** Opening Records supplied block **

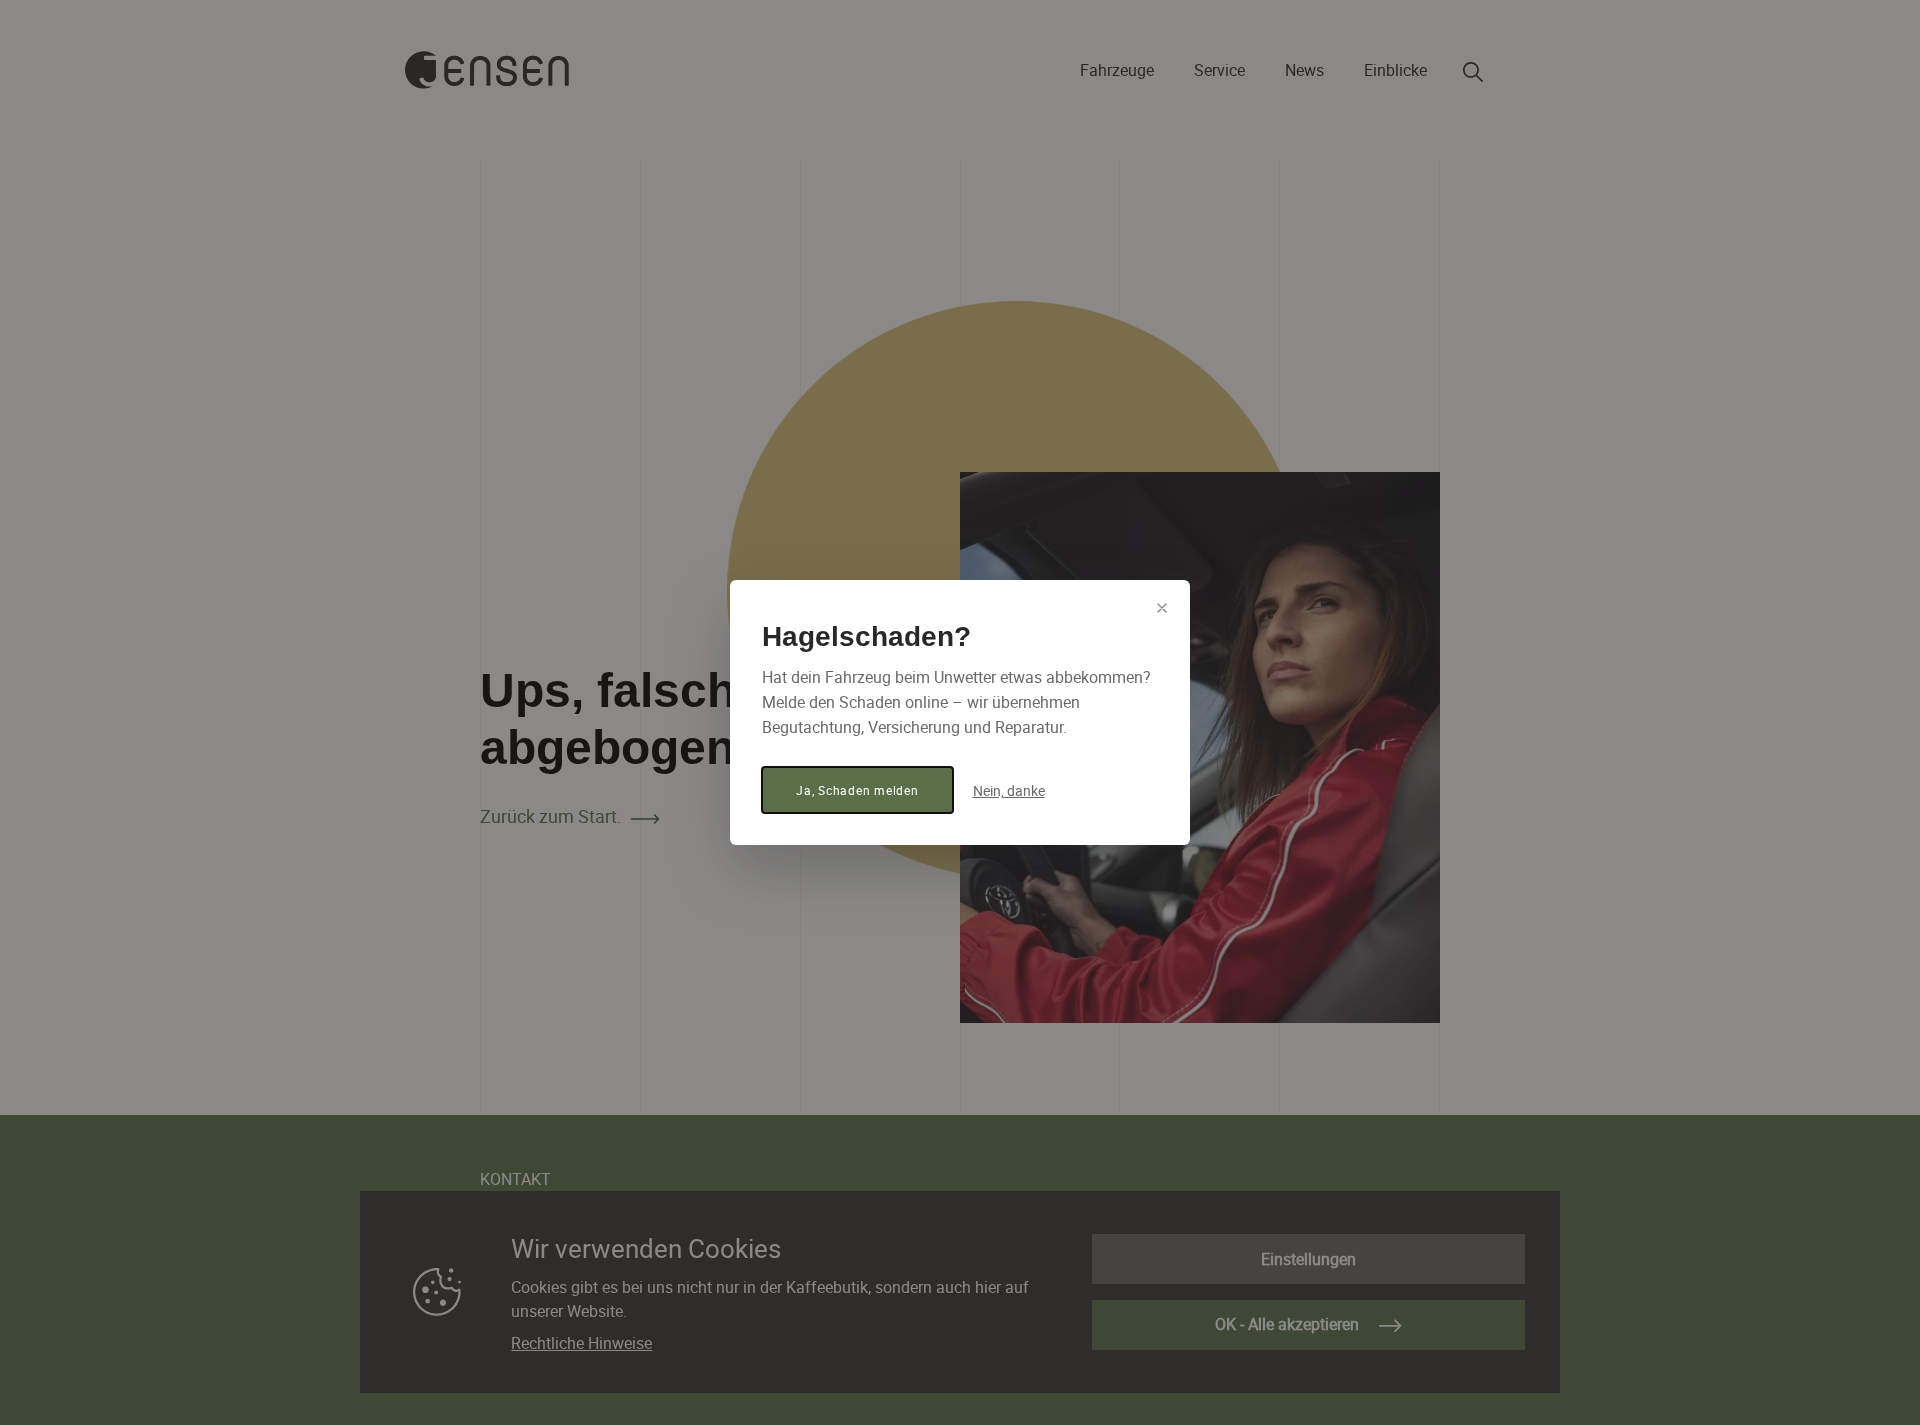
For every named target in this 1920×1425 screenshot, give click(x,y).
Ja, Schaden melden (857, 790)
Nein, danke (1009, 790)
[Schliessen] (1162, 608)
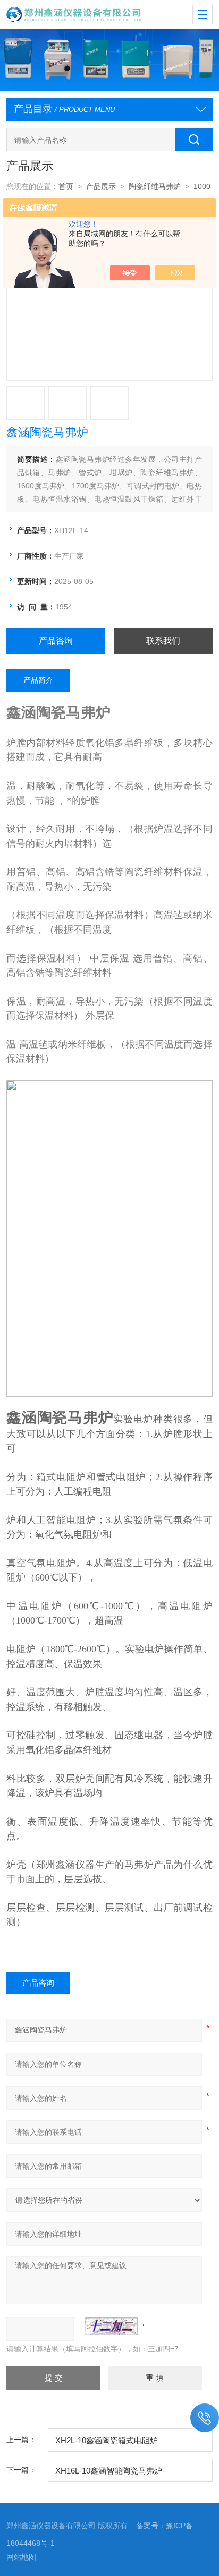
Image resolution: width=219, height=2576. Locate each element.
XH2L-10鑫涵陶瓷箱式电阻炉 (106, 2440)
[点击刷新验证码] (111, 2326)
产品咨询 (56, 640)
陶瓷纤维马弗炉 (155, 186)
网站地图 (21, 2557)
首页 (65, 186)
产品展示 (101, 186)
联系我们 (163, 640)
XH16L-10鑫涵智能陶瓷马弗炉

** Closing Records supplied block **

* _Task details_
Which lines run from the one containing "[点击刷新验证码] (111, 2326)" to the end of the records? Transcribe exactly those, both ends included.

* _Answer below_
[点击刷新验证码] (111, 2326)
产品咨询 (56, 640)
陶瓷纤维马弗炉 (155, 186)
网站地图 (21, 2557)
首页 (65, 186)
产品展示 (101, 186)
联系我们 (163, 640)
XH16L-10鑫涵智能陶瓷马弗炉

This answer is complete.